═════ The data ═════

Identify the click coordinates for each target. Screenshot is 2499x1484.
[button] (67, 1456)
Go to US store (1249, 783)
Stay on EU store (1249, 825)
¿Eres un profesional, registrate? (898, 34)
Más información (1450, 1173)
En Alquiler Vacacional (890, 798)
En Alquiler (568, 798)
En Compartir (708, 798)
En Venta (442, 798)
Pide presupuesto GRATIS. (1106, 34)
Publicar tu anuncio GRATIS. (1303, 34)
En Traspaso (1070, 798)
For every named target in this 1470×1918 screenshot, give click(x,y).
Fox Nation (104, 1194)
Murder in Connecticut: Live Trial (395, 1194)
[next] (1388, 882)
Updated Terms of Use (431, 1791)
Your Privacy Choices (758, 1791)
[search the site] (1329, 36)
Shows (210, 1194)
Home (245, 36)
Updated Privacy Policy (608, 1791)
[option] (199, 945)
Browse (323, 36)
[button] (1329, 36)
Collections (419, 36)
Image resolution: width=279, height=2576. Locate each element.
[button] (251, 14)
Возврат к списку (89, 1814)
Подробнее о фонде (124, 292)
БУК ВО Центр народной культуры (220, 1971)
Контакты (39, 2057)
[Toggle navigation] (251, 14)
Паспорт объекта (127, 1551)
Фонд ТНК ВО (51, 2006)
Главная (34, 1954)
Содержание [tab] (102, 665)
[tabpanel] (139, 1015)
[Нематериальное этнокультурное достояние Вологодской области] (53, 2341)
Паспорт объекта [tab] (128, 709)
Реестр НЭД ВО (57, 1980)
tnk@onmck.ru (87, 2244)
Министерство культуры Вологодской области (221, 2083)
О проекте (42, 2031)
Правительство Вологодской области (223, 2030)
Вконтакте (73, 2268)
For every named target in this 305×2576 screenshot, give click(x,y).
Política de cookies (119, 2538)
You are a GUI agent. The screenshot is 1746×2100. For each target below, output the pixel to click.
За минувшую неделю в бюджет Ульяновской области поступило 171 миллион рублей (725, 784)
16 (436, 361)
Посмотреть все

═════

- Task to complete
Would you set the entries down again, exactly as they were written?

- Written answer
Identify the click coordinates for each target. Screenshot is 2499x1484.
[button] (67, 1456)
Go to US store (1249, 783)
Stay on EU store (1249, 825)
¿Eres un profesional, registrate? (898, 34)
Más información (1450, 1173)
En Alquiler Vacacional (890, 798)
En Alquiler (568, 798)
En Compartir (708, 798)
En Venta (442, 798)
Pide presupuesto GRATIS. (1106, 34)
Publicar tu anuncio GRATIS. (1303, 34)
En Traspaso (1070, 798)
For every named target in this 1470×1918 screenshot, give click(x,y).
Fox Nation (104, 1194)
Murder in Connecticut: Live Trial (395, 1194)
[next] (1388, 882)
Updated Terms of Use (431, 1791)
Your Privacy Choices (758, 1791)
[search the site] (1329, 36)
Shows (210, 1194)
Home (245, 36)
Updated Privacy Policy (608, 1791)
[option] (199, 945)
Browse (323, 36)
[button] (1329, 36)
Collections (419, 36)
Image resolution: width=279, height=2576. Locate each element.
[button] (251, 14)
Возврат к списку (89, 1814)
Подробнее о фонде (124, 292)
БУК ВО Центр народной культуры (220, 1971)
Контакты (39, 2057)
[Toggle navigation] (251, 14)
Паспорт объекта (127, 1551)
Фонд ТНК ВО (51, 2006)
Главная (34, 1954)
Содержание [tab] (102, 665)
[tabpanel] (139, 1015)
[Нематериальное этнокультурное достояние Вологодской области] (53, 2341)
Паспорт объекта [tab] (128, 709)
Реестр НЭД ВО (57, 1980)
tnk@onmck.ru (87, 2244)
Министерство культуры Вологодской области (221, 2083)
О проекте (42, 2031)
Правительство Вологодской области (223, 2030)
Вконтакте (73, 2268)
For every named target in this 305×2576 screenshot, give click(x,y).
Política de cookies (119, 2538)
You are a GUI agent. The screenshot is 1746×2100. For each target below, output the pixel to click.
За минувшую неделю в бюджет Ульяновской области поступило 171 миллион рублей (725, 784)
16 (436, 361)
Посмотреть все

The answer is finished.